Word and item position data
++++++

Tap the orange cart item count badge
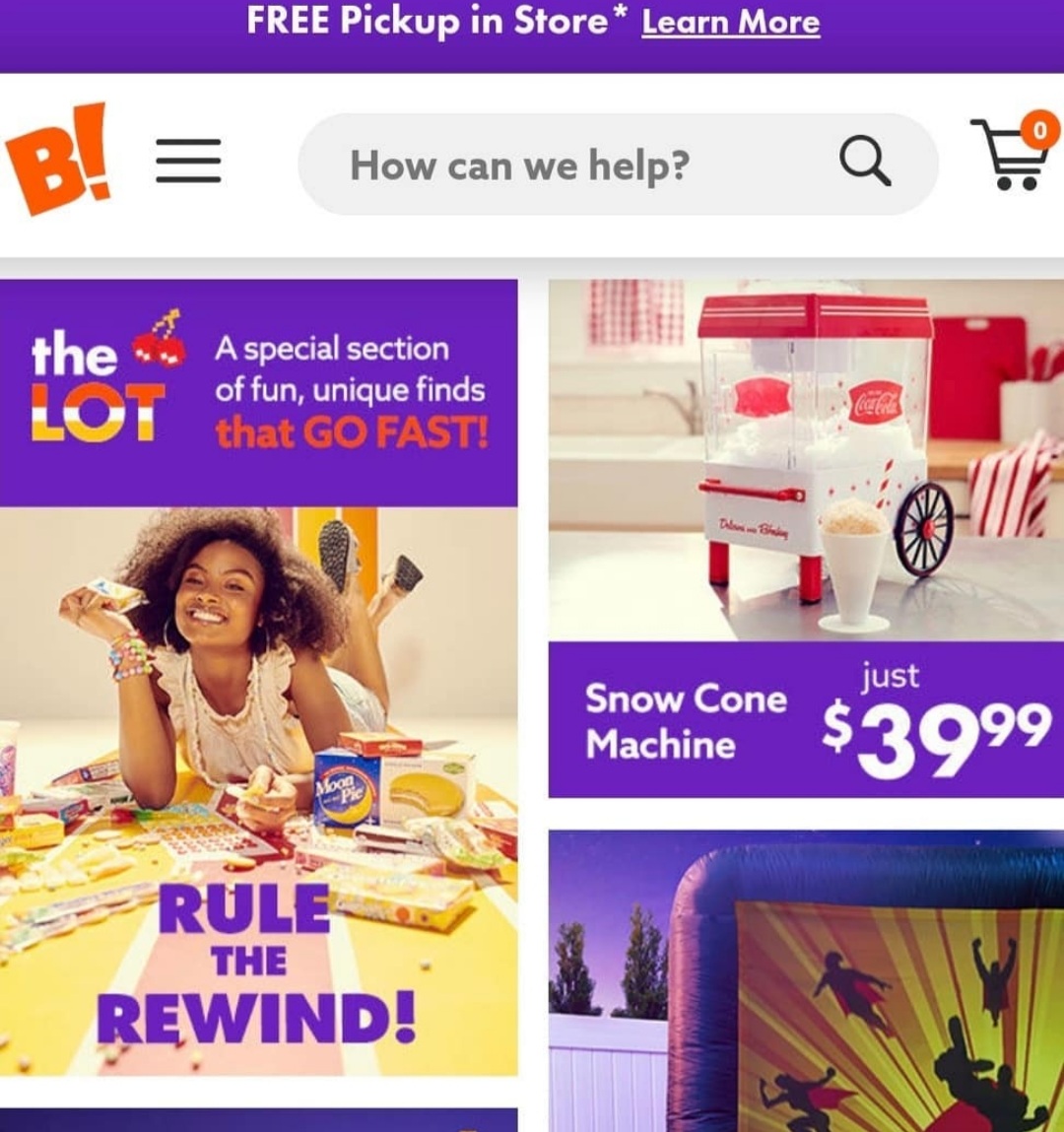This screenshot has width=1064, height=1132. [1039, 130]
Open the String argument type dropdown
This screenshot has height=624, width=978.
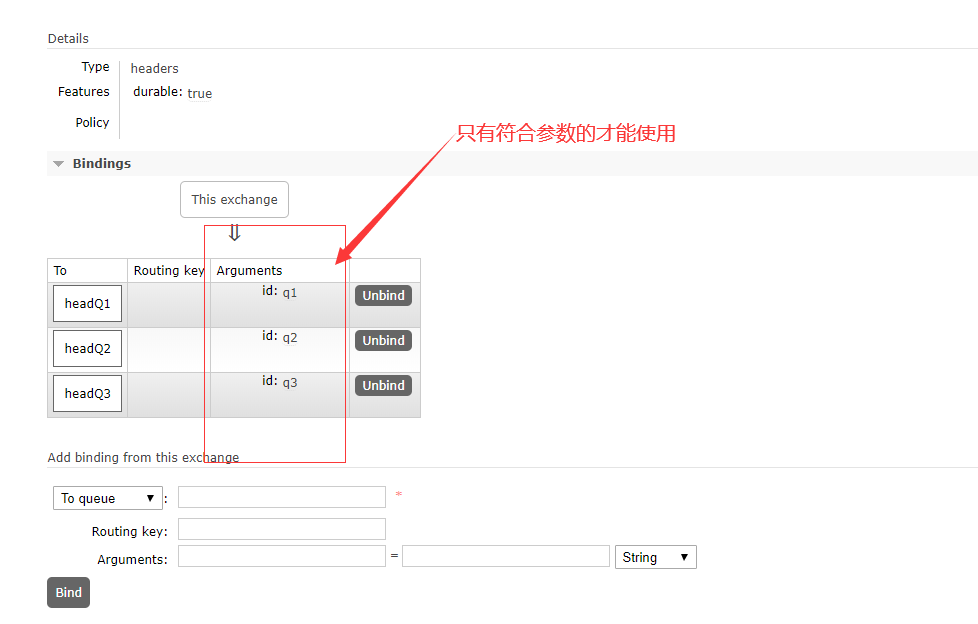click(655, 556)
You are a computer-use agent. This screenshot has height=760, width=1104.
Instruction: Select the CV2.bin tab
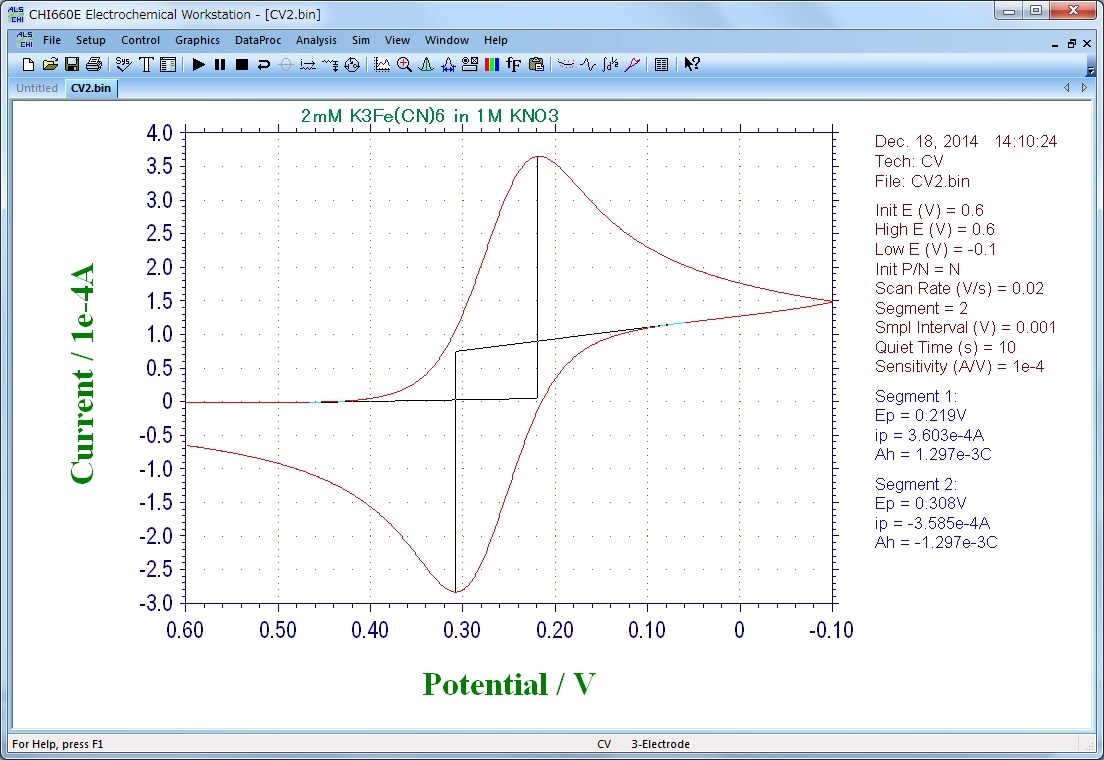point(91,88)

++++++

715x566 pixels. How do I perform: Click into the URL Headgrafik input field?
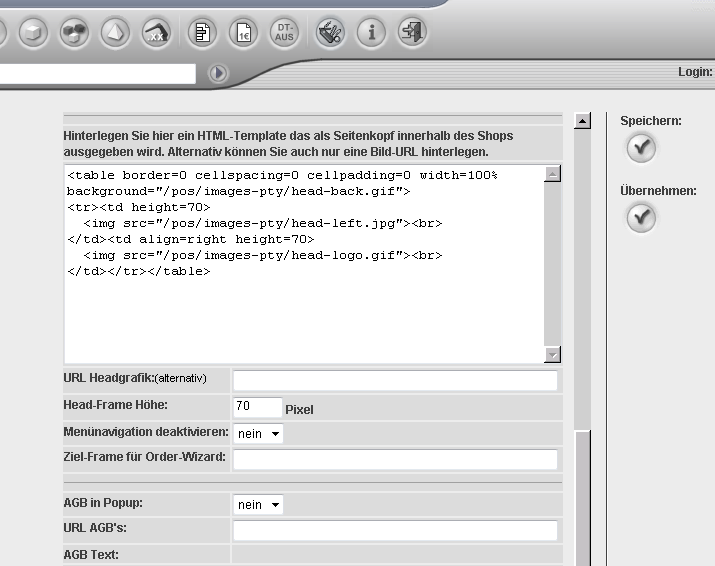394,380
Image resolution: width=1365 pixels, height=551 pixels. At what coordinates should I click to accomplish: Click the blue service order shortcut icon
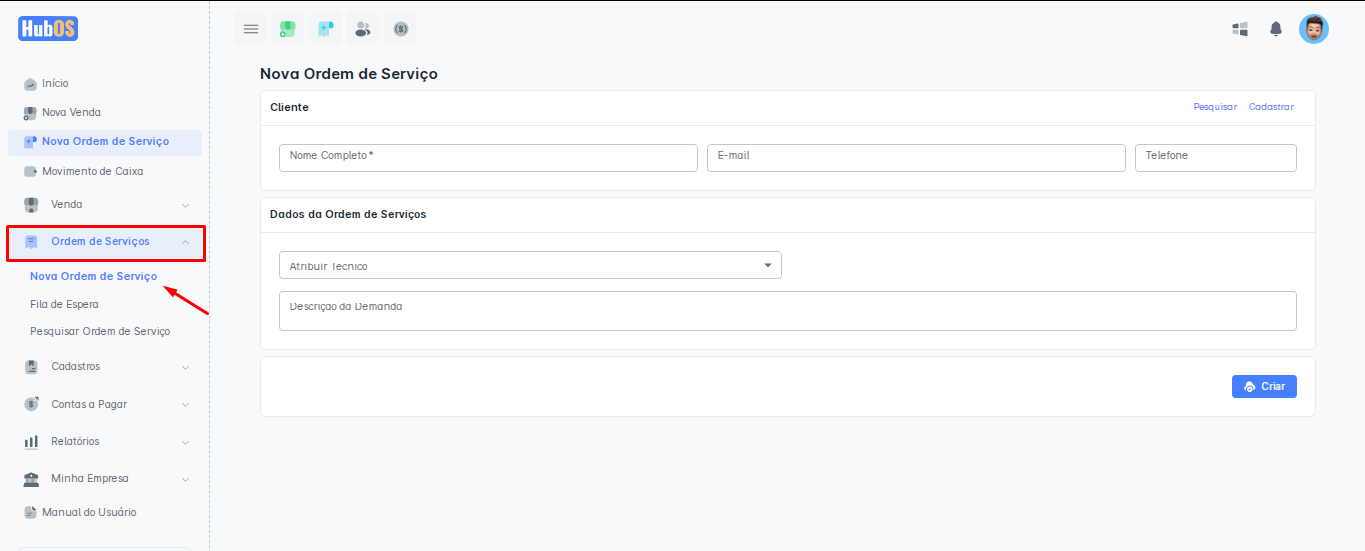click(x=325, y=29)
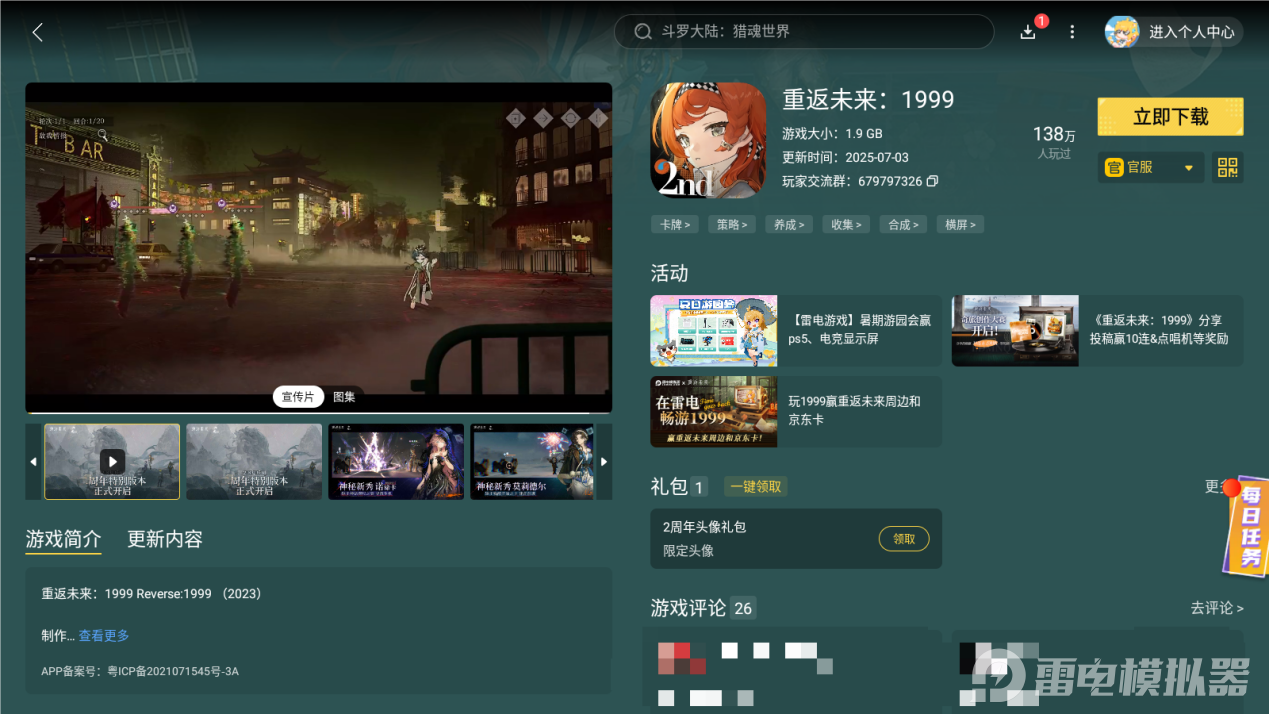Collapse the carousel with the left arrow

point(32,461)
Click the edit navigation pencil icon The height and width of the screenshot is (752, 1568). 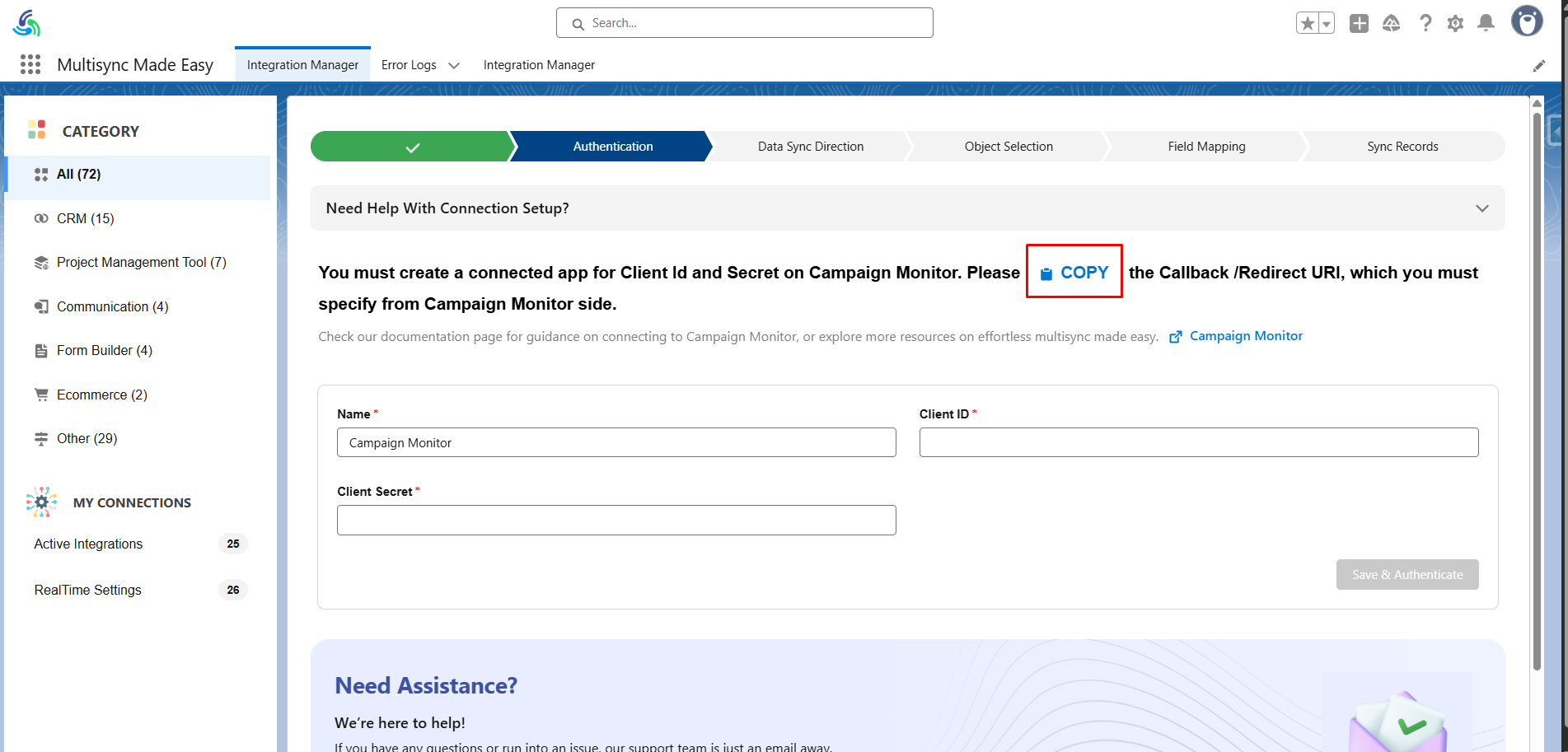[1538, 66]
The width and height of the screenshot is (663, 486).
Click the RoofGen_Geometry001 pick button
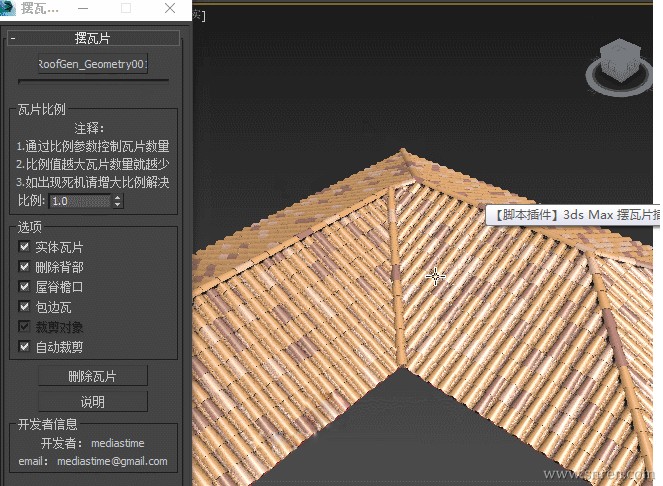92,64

++++++

- **To do**:
Find each line above that contains the word "pixels" and copy those lines.

- **Exercise response**:
715x566 pixels. How do I perform: Click into the URL Headgrafik input field?
Image resolution: width=1365 pixels, height=551 pixels. At what coordinates should I click to accomplish: Click the blue service order shortcut icon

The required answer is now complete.